> **Work task**: Give an exact reproduction of all the lines in the listing.

> **Entries supplied**:
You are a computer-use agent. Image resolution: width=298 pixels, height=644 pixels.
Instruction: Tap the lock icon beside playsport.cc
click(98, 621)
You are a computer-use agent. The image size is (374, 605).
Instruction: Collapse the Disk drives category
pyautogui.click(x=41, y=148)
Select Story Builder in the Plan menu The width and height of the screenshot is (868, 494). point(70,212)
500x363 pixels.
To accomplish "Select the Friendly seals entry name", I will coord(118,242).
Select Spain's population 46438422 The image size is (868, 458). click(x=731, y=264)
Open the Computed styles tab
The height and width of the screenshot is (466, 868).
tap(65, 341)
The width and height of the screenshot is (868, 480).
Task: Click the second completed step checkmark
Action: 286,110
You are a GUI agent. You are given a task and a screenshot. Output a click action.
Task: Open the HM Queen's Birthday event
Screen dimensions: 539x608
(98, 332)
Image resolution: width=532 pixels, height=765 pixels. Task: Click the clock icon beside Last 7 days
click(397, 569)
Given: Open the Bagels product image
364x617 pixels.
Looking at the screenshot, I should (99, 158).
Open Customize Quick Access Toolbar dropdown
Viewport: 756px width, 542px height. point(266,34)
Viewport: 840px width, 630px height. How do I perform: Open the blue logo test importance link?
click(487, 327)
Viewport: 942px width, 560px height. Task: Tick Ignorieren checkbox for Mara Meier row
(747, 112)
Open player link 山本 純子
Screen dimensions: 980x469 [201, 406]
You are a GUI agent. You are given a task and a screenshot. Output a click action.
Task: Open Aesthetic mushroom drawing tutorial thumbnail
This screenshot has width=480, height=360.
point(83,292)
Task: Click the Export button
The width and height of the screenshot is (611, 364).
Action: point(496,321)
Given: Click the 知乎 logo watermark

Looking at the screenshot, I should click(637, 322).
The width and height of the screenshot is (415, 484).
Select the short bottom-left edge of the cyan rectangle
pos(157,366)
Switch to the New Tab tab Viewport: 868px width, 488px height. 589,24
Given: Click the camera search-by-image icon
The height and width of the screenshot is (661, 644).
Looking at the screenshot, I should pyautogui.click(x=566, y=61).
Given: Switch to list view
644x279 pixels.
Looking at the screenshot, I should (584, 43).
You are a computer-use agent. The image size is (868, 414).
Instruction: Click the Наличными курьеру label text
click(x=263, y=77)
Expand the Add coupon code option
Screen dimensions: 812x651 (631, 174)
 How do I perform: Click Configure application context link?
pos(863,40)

> **Written reply**:
You are a computer-use agent. Image resolution: width=298 pixels, height=644 pixels.
Instruction: Tap the lock icon beside playsport.cc
click(98, 621)
You are a computer-use agent. The image size is (374, 605).
Instruction: Collapse the Disk drives category
pyautogui.click(x=41, y=148)
Select Story Builder in the Plan menu The width and height of the screenshot is (868, 494). point(70,212)
500x363 pixels.
To accomplish "Select the Friendly seals entry name", I will coord(118,242).
Select Spain's population 46438422 The image size is (868, 458). click(x=731, y=264)
Open the Computed styles tab
The height and width of the screenshot is (466, 868).
tap(65, 341)
The width and height of the screenshot is (868, 480).
Task: Click the second completed step checkmark
Action: 286,110
You are a GUI agent. You are given a task and a screenshot. Output a click action.
Task: Open the HM Queen's Birthday event
Screen dimensions: 539x608
(98, 332)
Image resolution: width=532 pixels, height=765 pixels. Task: Click the clock icon beside Last 7 days
click(397, 569)
Given: Open the Bagels product image
364x617 pixels.
Looking at the screenshot, I should (99, 158).
Open Customize Quick Access Toolbar dropdown
Viewport: 756px width, 542px height. point(266,34)
Viewport: 840px width, 630px height. How do I perform: Open the blue logo test importance link?
click(487, 327)
Viewport: 942px width, 560px height. Task: Tick Ignorieren checkbox for Mara Meier row
(747, 112)
Open player link 山本 純子
Screen dimensions: 980x469 [201, 406]
You are a GUI agent. You are given a task and a screenshot. Output a click action.
Task: Open Aesthetic mushroom drawing tutorial thumbnail
This screenshot has width=480, height=360.
point(83,292)
Task: Click the Export button
The width and height of the screenshot is (611, 364).
Action: point(496,321)
Given: Click the 知乎 logo watermark

Looking at the screenshot, I should click(637, 322).
The width and height of the screenshot is (415, 484).
Select the short bottom-left edge of the cyan rectangle
pos(157,366)
Switch to the New Tab tab Viewport: 868px width, 488px height. 589,24
Given: Click the camera search-by-image icon
The height and width of the screenshot is (661, 644).
Looking at the screenshot, I should pyautogui.click(x=566, y=61).
Given: Switch to list view
644x279 pixels.
Looking at the screenshot, I should (584, 43).
You are a computer-use agent. The image size is (868, 414).
Instruction: Click the Наличными курьеру label text
click(x=263, y=77)
Expand the Add coupon code option
Screen dimensions: 812x651 (631, 174)
 How do I perform: Click Configure application context link?
pos(863,40)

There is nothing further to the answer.